Ted Dunning View Bio
Data security is usually framed in terms of how well you can prevent access. The other side of the coin, however, is giving the right people sufficient access to data so they can do their jobs. There are solutions available that do consistent masking and obscure fields and records selectively.
Advanced analytics makes this problem much harder, however. De-anonymization technologies are available that can find correlations between diverse data sources, thus making it extremely risky to release even masked data. Unfortunately, data sufficiently detailed to allow effective modeling will be particularly vulnerable to de-anonymization attacks., Yet there is an advantage to being able to share data publicly because it encourages experimentation from a wide range of groups to find new modeling technologies and determine which ones are worth bringing in house.
In this talk, Ted will describe some new developments that avoid these problem in a provably secure fashion. The crux is a new method for developing synthetic data generators that make it feasible for outside researchers to test new methods without any risk to sensitive data. Ted will also describe specific examples how this method has been used with several MapR customers.

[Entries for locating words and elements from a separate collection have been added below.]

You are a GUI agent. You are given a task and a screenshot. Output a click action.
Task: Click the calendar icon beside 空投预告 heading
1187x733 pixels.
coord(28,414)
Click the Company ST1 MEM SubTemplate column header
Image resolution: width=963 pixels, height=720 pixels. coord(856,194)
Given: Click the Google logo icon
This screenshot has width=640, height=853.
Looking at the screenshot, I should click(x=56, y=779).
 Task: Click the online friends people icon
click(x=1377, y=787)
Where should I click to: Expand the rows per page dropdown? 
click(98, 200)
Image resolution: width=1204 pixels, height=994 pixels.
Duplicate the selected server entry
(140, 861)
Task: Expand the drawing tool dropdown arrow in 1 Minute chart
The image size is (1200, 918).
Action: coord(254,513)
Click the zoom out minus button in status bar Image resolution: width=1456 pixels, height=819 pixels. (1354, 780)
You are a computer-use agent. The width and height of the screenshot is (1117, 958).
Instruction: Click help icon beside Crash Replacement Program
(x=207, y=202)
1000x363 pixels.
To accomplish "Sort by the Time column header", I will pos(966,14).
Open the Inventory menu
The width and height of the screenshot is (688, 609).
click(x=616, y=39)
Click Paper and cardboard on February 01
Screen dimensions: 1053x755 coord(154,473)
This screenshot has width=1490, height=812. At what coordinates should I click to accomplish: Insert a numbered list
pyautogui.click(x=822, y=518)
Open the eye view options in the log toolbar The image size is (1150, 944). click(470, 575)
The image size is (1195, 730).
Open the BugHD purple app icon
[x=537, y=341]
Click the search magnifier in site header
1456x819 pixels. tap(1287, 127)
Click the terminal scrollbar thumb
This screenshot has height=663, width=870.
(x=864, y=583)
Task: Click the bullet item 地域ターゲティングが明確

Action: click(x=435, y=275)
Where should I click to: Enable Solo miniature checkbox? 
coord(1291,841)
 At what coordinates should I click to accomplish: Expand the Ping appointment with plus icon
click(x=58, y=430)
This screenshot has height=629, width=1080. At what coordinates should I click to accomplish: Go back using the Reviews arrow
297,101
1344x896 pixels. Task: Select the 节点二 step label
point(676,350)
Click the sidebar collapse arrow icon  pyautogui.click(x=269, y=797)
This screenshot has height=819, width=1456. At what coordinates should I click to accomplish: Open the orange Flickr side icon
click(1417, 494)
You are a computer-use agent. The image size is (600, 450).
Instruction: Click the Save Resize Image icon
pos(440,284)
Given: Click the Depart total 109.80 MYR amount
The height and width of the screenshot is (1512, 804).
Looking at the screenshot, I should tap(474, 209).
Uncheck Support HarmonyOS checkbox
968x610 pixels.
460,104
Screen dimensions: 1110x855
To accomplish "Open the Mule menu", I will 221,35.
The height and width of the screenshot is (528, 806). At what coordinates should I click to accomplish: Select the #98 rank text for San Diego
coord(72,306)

Ted Dunning is Chief Application Architect at MapR Technologies and committer and PMC member of the Apache Mahout, Apache ZooKeeper, and Apache Drill projects. Ted has been very active in mentoring new Apache projects and is currently serving as vice president of incubation for the Apache Software Foundation. Ted was the chief architect behind the MusicMatch (now Yahoo Music) and Veoh recommendation systems. He built fraud detection systems for ID Analytics (later purchased by LifeLock) and he has 24 patents issued to date and a dozen pending. Ted has a PhD in computing science from the University of Sheffield. When he’s not doing data science, he plays guitar and mandolin. He also bought the beer at the first Hadoop user group meeting..